Book Review - Table Manners: How To Behave In The Modern World & Why Bother

It was not until the final page of Jeremiah Tower’s Table Manners: How To Behave In the Modern World And Why Bother that the need for this slim, but engaging book on etiquette was necessary. As Tower writes, “The more you think about those around you and the less you think about yourself, the more likely you are to behave well.” As a culture renowned for its self-centeredness and narcissism, and, at least in some quarters, its rudeness, Americans are particularly in need of basic rules of the road when it comes to the simple act of manners. 

Of course, we all understand what manners are, it is why we instinctively ask someone to pass the salt or pepper when it is out of reach (per Tower, whenever either is more than a forearm’s distance and will require you to extend your arm further; if the “passer,” send over both to avoid a second request) or bring a bottle of wine when invited to a friend’s house for dinner (a tradition Tower disfavors based on its simplicity and discomfort it gives the host, who must decide whether to serve, reserve, or discreetly regift at a later date). 

But because manners require that the interests of others be considered before our own, most Americans surely find these rules stilted and prescriptive. What Tower does is provide answers in nice little bite-sized portions, perfect for a culture now hooked on BuzzFeed “listicles” and articles that rarely extend past 500 words (admit it, you’re ready to bail already, right?) Be it dinner parties or nights out on the town, Tower has you covered - from how to graciously exit dull conversation (offer to get the group another round of drinks) to when requesting a doggie bag is appropriate (in all instances other than a formal or business dinner) and he does it all in a tidy 135 pages, most of which are spaced generously and can be read in large chunks without much effort. 
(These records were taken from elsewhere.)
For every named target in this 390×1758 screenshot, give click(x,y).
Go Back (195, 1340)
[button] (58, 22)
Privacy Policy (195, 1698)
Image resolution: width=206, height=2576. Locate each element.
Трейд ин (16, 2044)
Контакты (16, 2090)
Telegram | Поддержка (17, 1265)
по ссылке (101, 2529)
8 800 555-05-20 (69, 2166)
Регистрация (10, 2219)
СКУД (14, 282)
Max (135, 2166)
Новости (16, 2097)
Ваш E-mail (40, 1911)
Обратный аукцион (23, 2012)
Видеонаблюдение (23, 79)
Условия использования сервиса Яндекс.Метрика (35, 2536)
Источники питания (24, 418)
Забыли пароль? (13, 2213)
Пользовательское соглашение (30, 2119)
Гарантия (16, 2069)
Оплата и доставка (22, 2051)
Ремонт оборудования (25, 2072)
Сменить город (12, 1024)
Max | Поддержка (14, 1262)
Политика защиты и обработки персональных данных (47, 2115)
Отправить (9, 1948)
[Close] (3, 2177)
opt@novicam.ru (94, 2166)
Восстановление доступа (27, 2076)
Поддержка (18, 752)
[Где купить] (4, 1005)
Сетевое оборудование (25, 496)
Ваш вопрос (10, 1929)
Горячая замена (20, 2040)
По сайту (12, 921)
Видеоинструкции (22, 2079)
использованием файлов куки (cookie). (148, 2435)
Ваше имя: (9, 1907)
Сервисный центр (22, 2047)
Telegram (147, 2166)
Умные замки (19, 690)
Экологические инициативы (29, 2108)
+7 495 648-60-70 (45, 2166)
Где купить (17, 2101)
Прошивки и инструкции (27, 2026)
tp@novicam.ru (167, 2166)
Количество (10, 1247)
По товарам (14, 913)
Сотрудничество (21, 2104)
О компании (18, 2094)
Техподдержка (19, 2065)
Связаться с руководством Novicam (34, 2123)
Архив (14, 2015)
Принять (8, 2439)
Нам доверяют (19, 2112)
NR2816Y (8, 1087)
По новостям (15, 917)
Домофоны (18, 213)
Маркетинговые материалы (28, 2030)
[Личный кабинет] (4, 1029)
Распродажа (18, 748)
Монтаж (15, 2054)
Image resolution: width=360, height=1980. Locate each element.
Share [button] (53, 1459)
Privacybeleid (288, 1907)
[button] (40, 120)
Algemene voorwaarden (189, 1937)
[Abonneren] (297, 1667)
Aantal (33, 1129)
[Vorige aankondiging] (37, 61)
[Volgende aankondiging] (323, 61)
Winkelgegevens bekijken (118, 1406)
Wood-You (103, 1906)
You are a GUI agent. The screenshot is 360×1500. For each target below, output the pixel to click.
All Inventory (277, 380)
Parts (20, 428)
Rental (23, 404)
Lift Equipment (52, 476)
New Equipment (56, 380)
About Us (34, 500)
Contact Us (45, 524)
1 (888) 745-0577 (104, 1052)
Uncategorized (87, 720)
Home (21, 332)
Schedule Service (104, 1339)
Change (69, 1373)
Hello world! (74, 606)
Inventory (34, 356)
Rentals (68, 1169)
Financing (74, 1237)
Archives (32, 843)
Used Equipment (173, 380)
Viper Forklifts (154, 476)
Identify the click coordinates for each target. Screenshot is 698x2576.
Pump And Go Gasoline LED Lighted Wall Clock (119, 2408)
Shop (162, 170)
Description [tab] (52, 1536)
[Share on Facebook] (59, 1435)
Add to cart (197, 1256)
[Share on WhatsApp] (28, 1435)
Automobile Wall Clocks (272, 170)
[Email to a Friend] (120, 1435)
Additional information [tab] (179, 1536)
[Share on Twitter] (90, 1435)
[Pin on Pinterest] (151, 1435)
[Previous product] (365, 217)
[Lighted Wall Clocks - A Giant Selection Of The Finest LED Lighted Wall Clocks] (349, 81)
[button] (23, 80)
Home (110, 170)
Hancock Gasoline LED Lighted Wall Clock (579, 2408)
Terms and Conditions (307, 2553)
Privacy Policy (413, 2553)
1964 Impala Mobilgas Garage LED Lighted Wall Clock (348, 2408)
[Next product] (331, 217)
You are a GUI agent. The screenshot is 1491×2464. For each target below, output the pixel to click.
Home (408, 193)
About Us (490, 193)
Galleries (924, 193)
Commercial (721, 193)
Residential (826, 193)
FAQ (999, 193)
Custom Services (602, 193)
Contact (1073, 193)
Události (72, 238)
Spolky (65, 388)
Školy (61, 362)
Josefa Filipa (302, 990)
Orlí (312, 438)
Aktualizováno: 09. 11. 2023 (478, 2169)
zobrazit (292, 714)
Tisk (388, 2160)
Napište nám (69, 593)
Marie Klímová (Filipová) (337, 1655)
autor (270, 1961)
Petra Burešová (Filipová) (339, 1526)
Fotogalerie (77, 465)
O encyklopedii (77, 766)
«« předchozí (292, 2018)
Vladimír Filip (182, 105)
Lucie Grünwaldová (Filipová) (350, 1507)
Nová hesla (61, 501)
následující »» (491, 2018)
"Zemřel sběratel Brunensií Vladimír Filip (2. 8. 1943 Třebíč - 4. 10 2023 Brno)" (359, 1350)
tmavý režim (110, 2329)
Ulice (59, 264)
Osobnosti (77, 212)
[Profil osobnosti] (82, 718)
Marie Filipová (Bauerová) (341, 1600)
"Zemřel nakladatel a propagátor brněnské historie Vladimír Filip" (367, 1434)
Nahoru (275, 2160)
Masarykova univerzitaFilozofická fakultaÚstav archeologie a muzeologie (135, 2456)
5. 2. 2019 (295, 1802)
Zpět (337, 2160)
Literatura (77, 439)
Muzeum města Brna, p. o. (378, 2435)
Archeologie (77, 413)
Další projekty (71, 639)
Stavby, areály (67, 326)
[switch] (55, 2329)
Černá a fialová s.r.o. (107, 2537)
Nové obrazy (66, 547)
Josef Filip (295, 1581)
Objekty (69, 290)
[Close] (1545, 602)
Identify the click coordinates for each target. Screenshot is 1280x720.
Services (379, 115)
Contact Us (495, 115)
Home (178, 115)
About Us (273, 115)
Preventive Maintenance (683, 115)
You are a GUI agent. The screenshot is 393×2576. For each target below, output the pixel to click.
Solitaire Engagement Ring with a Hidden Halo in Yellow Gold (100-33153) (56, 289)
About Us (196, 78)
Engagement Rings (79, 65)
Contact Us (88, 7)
Of particular relevance is the chapter on technology. It is remarkable to think that 10 years ago, smart phones did not exist and today a whole lingua franca, not to mention set of rules have cropped up in their wake, but be it whether to Instagram your food (ok if done quickly and not with offense to others) or take a call at the table (a definite no no), these practical tips are themselves worth the price of admission.

You can imagine Tower is the kind of person whom you would want hosting a dinner party or attending as one of your guests. No, it is not because he knows how to devour an artichoke (leaves pulled off one-by-one and eaten by hand) or that he admonishes against acting like the grammar police in casual conversation (no one cares that you know whether “and I” or “and me” is correct), but because his writing reflects a bit of the raconteur - this is a man who can tell a great story *and* pick the right bottle of wine. His humor is droll and a bit ribald, the type of person who knows how to read a room and its sensibilities while enlivening it without offending. 


We should all aspire to this level of etiquette and civilization, but even if we cannot reach Tower’s level of sophistication, his book is a valuable guide and a recommended addition to your book collection.